To be done |
Present all of the records below as a numbered list, omitting any blank lines.

Input rows |
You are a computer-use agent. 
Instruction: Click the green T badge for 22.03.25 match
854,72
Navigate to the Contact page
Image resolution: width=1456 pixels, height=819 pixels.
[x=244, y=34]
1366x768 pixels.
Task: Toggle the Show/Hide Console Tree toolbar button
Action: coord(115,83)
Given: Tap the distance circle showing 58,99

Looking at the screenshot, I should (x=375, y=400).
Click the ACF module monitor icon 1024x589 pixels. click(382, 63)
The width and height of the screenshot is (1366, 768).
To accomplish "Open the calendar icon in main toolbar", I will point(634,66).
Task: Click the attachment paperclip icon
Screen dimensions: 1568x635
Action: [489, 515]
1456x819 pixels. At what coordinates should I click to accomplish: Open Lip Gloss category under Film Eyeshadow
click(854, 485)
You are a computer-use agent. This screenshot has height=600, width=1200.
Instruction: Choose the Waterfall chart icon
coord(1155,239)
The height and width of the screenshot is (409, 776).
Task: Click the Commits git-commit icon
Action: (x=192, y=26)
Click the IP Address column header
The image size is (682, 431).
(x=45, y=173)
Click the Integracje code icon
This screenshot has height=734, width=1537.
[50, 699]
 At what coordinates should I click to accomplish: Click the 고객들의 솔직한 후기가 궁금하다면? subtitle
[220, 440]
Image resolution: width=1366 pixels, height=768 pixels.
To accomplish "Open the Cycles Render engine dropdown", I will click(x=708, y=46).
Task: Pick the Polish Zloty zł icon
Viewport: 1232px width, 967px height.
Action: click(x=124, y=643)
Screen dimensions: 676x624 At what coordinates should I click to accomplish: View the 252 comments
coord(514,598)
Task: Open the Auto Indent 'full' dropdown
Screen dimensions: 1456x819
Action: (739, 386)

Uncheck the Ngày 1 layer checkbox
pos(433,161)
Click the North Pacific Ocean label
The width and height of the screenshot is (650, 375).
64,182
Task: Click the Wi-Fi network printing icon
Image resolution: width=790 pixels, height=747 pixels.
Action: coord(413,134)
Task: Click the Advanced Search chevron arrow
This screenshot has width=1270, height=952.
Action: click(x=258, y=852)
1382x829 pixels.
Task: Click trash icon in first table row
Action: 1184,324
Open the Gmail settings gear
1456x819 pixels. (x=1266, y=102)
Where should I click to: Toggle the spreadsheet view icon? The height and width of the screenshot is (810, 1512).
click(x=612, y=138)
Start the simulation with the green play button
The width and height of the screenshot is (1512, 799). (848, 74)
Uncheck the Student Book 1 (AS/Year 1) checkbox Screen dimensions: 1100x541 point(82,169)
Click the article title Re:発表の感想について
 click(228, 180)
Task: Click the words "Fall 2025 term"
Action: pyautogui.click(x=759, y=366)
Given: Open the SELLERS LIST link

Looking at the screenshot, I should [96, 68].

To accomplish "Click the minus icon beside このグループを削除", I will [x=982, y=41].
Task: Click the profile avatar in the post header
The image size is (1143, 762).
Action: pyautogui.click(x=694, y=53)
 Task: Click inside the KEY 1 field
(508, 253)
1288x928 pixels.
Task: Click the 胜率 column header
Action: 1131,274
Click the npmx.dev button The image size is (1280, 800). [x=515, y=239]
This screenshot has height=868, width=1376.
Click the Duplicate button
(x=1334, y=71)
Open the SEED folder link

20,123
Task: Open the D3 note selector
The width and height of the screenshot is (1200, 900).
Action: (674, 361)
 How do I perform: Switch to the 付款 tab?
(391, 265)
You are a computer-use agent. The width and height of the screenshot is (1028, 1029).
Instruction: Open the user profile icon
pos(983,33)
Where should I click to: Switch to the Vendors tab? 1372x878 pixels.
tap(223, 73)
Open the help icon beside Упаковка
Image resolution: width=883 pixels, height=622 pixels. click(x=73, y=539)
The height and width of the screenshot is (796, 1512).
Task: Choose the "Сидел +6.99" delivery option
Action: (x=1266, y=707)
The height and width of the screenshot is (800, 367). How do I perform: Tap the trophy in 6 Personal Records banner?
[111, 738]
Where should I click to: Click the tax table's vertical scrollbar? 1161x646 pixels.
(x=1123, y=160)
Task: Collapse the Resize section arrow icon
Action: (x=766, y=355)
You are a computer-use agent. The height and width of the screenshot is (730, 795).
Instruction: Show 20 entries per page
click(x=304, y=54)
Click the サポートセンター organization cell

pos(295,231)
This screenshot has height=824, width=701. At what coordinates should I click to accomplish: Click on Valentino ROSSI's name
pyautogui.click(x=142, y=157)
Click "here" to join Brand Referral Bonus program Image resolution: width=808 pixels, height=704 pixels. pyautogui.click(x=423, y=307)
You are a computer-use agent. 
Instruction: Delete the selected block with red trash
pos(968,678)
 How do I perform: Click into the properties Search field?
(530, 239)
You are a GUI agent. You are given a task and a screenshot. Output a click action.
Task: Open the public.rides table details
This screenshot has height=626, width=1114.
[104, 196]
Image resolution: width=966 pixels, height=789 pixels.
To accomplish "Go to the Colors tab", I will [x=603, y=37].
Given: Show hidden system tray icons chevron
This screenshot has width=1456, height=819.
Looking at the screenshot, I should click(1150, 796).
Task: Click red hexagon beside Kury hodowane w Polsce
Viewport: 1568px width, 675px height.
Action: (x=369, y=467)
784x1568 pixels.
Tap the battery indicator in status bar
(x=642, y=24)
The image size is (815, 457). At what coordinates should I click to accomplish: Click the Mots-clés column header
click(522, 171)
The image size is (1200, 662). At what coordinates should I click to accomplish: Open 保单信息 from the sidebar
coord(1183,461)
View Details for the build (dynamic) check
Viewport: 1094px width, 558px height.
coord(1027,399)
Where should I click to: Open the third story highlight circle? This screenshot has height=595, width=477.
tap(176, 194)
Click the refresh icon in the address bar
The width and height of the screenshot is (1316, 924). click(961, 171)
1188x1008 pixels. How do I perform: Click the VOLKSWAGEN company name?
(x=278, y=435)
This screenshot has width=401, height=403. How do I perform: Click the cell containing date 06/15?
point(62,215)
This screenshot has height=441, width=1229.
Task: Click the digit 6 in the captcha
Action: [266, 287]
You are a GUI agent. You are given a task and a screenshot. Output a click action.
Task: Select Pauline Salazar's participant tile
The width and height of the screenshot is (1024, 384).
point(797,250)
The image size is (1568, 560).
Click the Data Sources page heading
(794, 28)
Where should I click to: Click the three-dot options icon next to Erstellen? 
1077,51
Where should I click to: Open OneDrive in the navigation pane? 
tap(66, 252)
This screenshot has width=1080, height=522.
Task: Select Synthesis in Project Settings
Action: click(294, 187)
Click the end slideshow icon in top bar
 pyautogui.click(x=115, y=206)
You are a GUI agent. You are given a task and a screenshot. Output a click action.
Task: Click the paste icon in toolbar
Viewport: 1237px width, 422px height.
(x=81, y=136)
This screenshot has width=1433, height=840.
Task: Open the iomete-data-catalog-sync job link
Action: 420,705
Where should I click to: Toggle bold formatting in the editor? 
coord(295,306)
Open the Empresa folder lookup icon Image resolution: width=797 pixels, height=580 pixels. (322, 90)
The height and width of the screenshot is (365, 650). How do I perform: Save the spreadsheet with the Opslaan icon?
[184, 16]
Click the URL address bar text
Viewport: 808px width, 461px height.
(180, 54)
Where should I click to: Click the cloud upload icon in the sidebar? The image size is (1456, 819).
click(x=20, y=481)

Correct result |
1. You are a computer-use agent. 
2. Instruction: Click the green T badge for 22.03.25 match
3. 854,72
4. Navigate to the Contact page
5. Image resolution: width=1456 pixels, height=819 pixels.
6. [x=244, y=34]
7. 1366x768 pixels.
8. Task: Toggle the Show/Hide Console Tree toolbar button
9. Action: coord(115,83)
10. Given: Tap the distance circle showing 58,99
11. Looking at the screenshot, I should (x=375, y=400).
12. Click the ACF module monitor icon 1024x589 pixels. click(382, 63)
13. The width and height of the screenshot is (1366, 768).
14. To accomplish "Open the calendar icon in main toolbar", I will point(634,66).
15. Task: Click the attachment paperclip icon
16. Screen dimensions: 1568x635
17. Action: [489, 515]
18. 1456x819 pixels. At what coordinates should I click to accomplish: Open Lip Gloss category under Film Eyeshadow
19. click(854, 485)
20. You are a computer-use agent. This screenshot has height=600, width=1200.
21. Instruction: Choose the Waterfall chart icon
22. coord(1155,239)
23. The height and width of the screenshot is (409, 776).
24. Task: Click the Commits git-commit icon
25. Action: (x=192, y=26)
26. Click the IP Address column header
27. The image size is (682, 431).
28. (x=45, y=173)
29. Click the Integracje code icon
30. This screenshot has height=734, width=1537.
31. [50, 699]
32.  At what coordinates should I click to accomplish: Click the 고객들의 솔직한 후기가 궁금하다면? subtitle
33. [220, 440]
34. Image resolution: width=1366 pixels, height=768 pixels.
35. To accomplish "Open the Cycles Render engine dropdown", I will click(x=708, y=46).
36. Task: Pick the Polish Zloty zł icon
37. Viewport: 1232px width, 967px height.
38. Action: click(x=124, y=643)
39. Screen dimensions: 676x624 At what coordinates should I click to accomplish: View the 252 comments
40. coord(514,598)
41. Task: Open the Auto Indent 'full' dropdown
42. Screen dimensions: 1456x819
43. Action: (739, 386)
44. Uncheck the Ngày 1 layer checkbox
45. pos(433,161)
46. Click the North Pacific Ocean label
47. The width and height of the screenshot is (650, 375).
48. 64,182
49. Task: Click the Wi-Fi network printing icon
50. Image resolution: width=790 pixels, height=747 pixels.
51. Action: coord(413,134)
52. Task: Click the Advanced Search chevron arrow
53. This screenshot has width=1270, height=952.
54. Action: click(x=258, y=852)
55. 1382x829 pixels.
56. Task: Click trash icon in first table row
57. Action: 1184,324
58. Open the Gmail settings gear
59. 1456x819 pixels. (x=1266, y=102)
60. Where should I click to: Toggle the spreadsheet view icon? The height and width of the screenshot is (810, 1512).
61. click(x=612, y=138)
62. Start the simulation with the green play button
63. The width and height of the screenshot is (1512, 799). (848, 74)
64. Uncheck the Student Book 1 (AS/Year 1) checkbox Screen dimensions: 1100x541 point(82,169)
65. Click the article title Re:発表の感想について
66.  click(228, 180)
67. Task: Click the words "Fall 2025 term"
68. Action: pyautogui.click(x=759, y=366)
69. Given: Open the SELLERS LIST link
70. Looking at the screenshot, I should [96, 68].
71. To accomplish "Click the minus icon beside このグループを削除", I will [x=982, y=41].
72. Task: Click the profile avatar in the post header
73. The image size is (1143, 762).
74. Action: pyautogui.click(x=694, y=53)
75.  Task: Click inside the KEY 1 field
76. (508, 253)
77. 1288x928 pixels.
78. Task: Click the 胜率 column header
79. Action: 1131,274
80. Click the npmx.dev button The image size is (1280, 800). [x=515, y=239]
81. This screenshot has height=868, width=1376.
82. Click the Duplicate button
83. (x=1334, y=71)
84. Open the SEED folder link
85. 20,123
86. Task: Open the D3 note selector
87. The width and height of the screenshot is (1200, 900).
88. Action: (674, 361)
89.  How do I perform: Switch to the 付款 tab?
90. (391, 265)
91. You are a computer-use agent. The width and height of the screenshot is (1028, 1029).
92. Instruction: Open the user profile icon
93. pos(983,33)
94. Where should I click to: Switch to the Vendors tab? 1372x878 pixels.
95. tap(223, 73)
96. Open the help icon beside Упаковка
97. Image resolution: width=883 pixels, height=622 pixels. click(x=73, y=539)
98. The height and width of the screenshot is (796, 1512).
99. Task: Choose the "Сидел +6.99" delivery option
100. Action: (x=1266, y=707)
101. The height and width of the screenshot is (800, 367). How do I perform: Tap the trophy in 6 Personal Records banner?
102. [111, 738]
103. Where should I click to: Click the tax table's vertical scrollbar? 1161x646 pixels.
104. (x=1123, y=160)
105. Task: Collapse the Resize section arrow icon
106. Action: (x=766, y=355)
107. You are a computer-use agent. The height and width of the screenshot is (730, 795).
108. Instruction: Show 20 entries per page
109. click(x=304, y=54)
110. Click the サポートセンター organization cell
111. pos(295,231)
112. This screenshot has height=824, width=701. At what coordinates should I click to accomplish: Click on Valentino ROSSI's name
113. pyautogui.click(x=142, y=157)
114. Click "here" to join Brand Referral Bonus program Image resolution: width=808 pixels, height=704 pixels. pyautogui.click(x=423, y=307)
115. You are a computer-use agent. 
116. Instruction: Delete the selected block with red trash
117. pos(968,678)
118.  How do I perform: Click into the properties Search field?
119. (530, 239)
120. You are a GUI agent. You are given a task and a screenshot. Output a click action.
121. Task: Open the public.rides table details
122. This screenshot has height=626, width=1114.
123. [104, 196]
124. Image resolution: width=966 pixels, height=789 pixels.
125. To accomplish "Go to the Colors tab", I will [x=603, y=37].
126. Given: Show hidden system tray icons chevron
127. This screenshot has width=1456, height=819.
128. Looking at the screenshot, I should click(1150, 796).
129. Task: Click red hexagon beside Kury hodowane w Polsce
130. Viewport: 1568px width, 675px height.
131. Action: (x=369, y=467)
132. 784x1568 pixels.
133. Tap the battery indicator in status bar
134. (x=642, y=24)
135. The image size is (815, 457). At what coordinates should I click to accomplish: Click the Mots-clés column header
136. click(522, 171)
137. The image size is (1200, 662). At what coordinates should I click to accomplish: Open 保单信息 from the sidebar
138. coord(1183,461)
139. View Details for the build (dynamic) check
140. Viewport: 1094px width, 558px height.
141. coord(1027,399)
142. Where should I click to: Open the third story highlight circle? This screenshot has height=595, width=477.
143. tap(176, 194)
144. Click the refresh icon in the address bar
145. The width and height of the screenshot is (1316, 924). click(961, 171)
146. 1188x1008 pixels. How do I perform: Click the VOLKSWAGEN company name?
147. (x=278, y=435)
148. This screenshot has width=401, height=403. How do I perform: Click the cell containing date 06/15?
149. point(62,215)
150. This screenshot has height=441, width=1229.
151. Task: Click the digit 6 in the captcha
152. Action: [266, 287]
153. You are a GUI agent. You are given a task and a screenshot. Output a click action.
154. Task: Select Pauline Salazar's participant tile
155. The width and height of the screenshot is (1024, 384).
156. point(797,250)
157. The image size is (1568, 560).
158. Click the Data Sources page heading
159. (794, 28)
160. Where should I click to: Click the three-dot options icon next to Erstellen? 
161. 1077,51
162. Where should I click to: Open OneDrive in the navigation pane? 
163. tap(66, 252)
164. This screenshot has width=1080, height=522.
165. Task: Select Synthesis in Project Settings
166. Action: click(294, 187)
167. Click the end slideshow icon in top bar
168.  pyautogui.click(x=115, y=206)
169. You are a GUI agent. You are given a task and a screenshot. Output a click action.
170. Task: Click the paste icon in toolbar
171. Viewport: 1237px width, 422px height.
172. (x=81, y=136)
173. This screenshot has width=1433, height=840.
174. Task: Open the iomete-data-catalog-sync job link
175. Action: 420,705
176. Where should I click to: Toggle bold formatting in the editor? 
177. coord(295,306)
178. Open the Empresa folder lookup icon Image resolution: width=797 pixels, height=580 pixels. (322, 90)
179. The height and width of the screenshot is (365, 650). How do I perform: Save the spreadsheet with the Opslaan icon?
180. [184, 16]
181. Click the URL address bar text
182. Viewport: 808px width, 461px height.
183. (180, 54)
184. Where should I click to: Click the cloud upload icon in the sidebar? The image size is (1456, 819).
185. click(x=20, y=481)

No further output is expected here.